WHAT THE EXERCISE ASKS
Line by line, retype the data exactly as it is given.

[Start of section]

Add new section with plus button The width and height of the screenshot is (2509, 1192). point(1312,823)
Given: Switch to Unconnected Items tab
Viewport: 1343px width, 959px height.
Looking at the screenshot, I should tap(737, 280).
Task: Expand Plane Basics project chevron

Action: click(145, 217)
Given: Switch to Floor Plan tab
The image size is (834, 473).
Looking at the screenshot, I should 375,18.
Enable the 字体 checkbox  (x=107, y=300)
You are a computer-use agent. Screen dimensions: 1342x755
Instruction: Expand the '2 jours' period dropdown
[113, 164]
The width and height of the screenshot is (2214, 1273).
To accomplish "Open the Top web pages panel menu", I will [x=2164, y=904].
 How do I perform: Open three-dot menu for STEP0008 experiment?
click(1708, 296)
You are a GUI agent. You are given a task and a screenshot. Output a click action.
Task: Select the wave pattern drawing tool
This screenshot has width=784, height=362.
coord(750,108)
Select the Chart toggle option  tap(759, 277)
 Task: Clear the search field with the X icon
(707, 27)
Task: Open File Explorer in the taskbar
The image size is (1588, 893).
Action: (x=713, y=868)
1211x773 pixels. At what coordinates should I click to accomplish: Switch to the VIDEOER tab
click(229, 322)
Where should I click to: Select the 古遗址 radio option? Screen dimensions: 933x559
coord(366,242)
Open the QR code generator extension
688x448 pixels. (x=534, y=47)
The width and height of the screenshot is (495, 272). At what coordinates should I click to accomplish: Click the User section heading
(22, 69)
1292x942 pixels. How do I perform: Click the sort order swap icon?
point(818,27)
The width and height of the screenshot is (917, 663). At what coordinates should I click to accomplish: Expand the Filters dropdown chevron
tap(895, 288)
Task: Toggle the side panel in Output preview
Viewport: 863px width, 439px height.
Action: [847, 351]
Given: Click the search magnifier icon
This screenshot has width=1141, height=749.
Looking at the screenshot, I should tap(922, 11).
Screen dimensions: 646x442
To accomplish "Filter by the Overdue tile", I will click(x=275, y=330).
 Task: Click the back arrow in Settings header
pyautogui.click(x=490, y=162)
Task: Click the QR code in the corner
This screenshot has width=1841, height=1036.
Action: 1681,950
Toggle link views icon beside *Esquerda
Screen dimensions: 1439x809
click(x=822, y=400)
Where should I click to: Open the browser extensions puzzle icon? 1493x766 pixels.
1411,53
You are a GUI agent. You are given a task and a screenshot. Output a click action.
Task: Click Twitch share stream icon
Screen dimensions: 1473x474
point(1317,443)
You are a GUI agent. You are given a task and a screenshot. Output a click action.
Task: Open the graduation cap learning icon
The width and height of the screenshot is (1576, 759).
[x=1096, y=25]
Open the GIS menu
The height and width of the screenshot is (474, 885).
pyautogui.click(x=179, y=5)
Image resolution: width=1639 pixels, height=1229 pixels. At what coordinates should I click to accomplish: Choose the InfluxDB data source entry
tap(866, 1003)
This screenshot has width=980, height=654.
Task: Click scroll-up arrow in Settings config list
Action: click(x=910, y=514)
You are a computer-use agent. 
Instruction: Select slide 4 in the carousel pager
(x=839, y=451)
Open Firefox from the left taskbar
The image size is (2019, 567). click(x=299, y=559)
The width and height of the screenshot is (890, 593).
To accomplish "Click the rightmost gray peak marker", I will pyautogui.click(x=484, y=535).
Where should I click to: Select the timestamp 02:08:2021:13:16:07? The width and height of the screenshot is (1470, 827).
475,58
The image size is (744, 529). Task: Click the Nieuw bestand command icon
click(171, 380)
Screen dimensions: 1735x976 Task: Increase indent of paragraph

[End of section]

TASK RESPONSE
Add new section with plus button The width and height of the screenshot is (2509, 1192). point(1312,823)
Given: Switch to Unconnected Items tab
Viewport: 1343px width, 959px height.
Looking at the screenshot, I should tap(737, 280).
Task: Expand Plane Basics project chevron

Action: click(145, 217)
Given: Switch to Floor Plan tab
The image size is (834, 473).
Looking at the screenshot, I should 375,18.
Enable the 字体 checkbox  (x=107, y=300)
You are a computer-use agent. Screen dimensions: 1342x755
Instruction: Expand the '2 jours' period dropdown
[113, 164]
The width and height of the screenshot is (2214, 1273).
To accomplish "Open the Top web pages panel menu", I will [x=2164, y=904].
 How do I perform: Open three-dot menu for STEP0008 experiment?
click(1708, 296)
You are a GUI agent. You are given a task and a screenshot. Output a click action.
Task: Select the wave pattern drawing tool
This screenshot has width=784, height=362.
coord(750,108)
Select the Chart toggle option  tap(759, 277)
 Task: Clear the search field with the X icon
(707, 27)
Task: Open File Explorer in the taskbar
The image size is (1588, 893).
Action: (x=713, y=868)
1211x773 pixels. At what coordinates should I click to accomplish: Switch to the VIDEOER tab
click(229, 322)
Where should I click to: Select the 古遗址 radio option? Screen dimensions: 933x559
coord(366,242)
Open the QR code generator extension
688x448 pixels. (x=534, y=47)
The width and height of the screenshot is (495, 272). At what coordinates should I click to accomplish: Click the User section heading
(22, 69)
1292x942 pixels. How do I perform: Click the sort order swap icon?
point(818,27)
The width and height of the screenshot is (917, 663). At what coordinates should I click to accomplish: Expand the Filters dropdown chevron
tap(895, 288)
Task: Toggle the side panel in Output preview
Viewport: 863px width, 439px height.
Action: [847, 351]
Given: Click the search magnifier icon
This screenshot has width=1141, height=749.
Looking at the screenshot, I should tap(922, 11).
Screen dimensions: 646x442
To accomplish "Filter by the Overdue tile", I will click(x=275, y=330).
 Task: Click the back arrow in Settings header
pyautogui.click(x=490, y=162)
Task: Click the QR code in the corner
This screenshot has width=1841, height=1036.
Action: 1681,950
Toggle link views icon beside *Esquerda
Screen dimensions: 1439x809
click(x=822, y=400)
Where should I click to: Open the browser extensions puzzle icon? 1493x766 pixels.
1411,53
You are a GUI agent. You are given a task and a screenshot. Output a click action.
Task: Click Twitch share stream icon
Screen dimensions: 1473x474
point(1317,443)
You are a GUI agent. You are given a task and a screenshot. Output a click action.
Task: Open the graduation cap learning icon
The width and height of the screenshot is (1576, 759).
[x=1096, y=25]
Open the GIS menu
The height and width of the screenshot is (474, 885).
pyautogui.click(x=179, y=5)
Image resolution: width=1639 pixels, height=1229 pixels. At what coordinates should I click to accomplish: Choose the InfluxDB data source entry
tap(866, 1003)
This screenshot has width=980, height=654.
Task: Click scroll-up arrow in Settings config list
Action: click(x=910, y=514)
You are a computer-use agent. 
Instruction: Select slide 4 in the carousel pager
(x=839, y=451)
Open Firefox from the left taskbar
The image size is (2019, 567). click(x=299, y=559)
The width and height of the screenshot is (890, 593).
To accomplish "Click the rightmost gray peak marker", I will pyautogui.click(x=484, y=535).
Where should I click to: Select the timestamp 02:08:2021:13:16:07? The width and height of the screenshot is (1470, 827).
475,58
The image size is (744, 529). Task: Click the Nieuw bestand command icon
click(171, 380)
Screen dimensions: 1735x976 Task: Increase indent of paragraph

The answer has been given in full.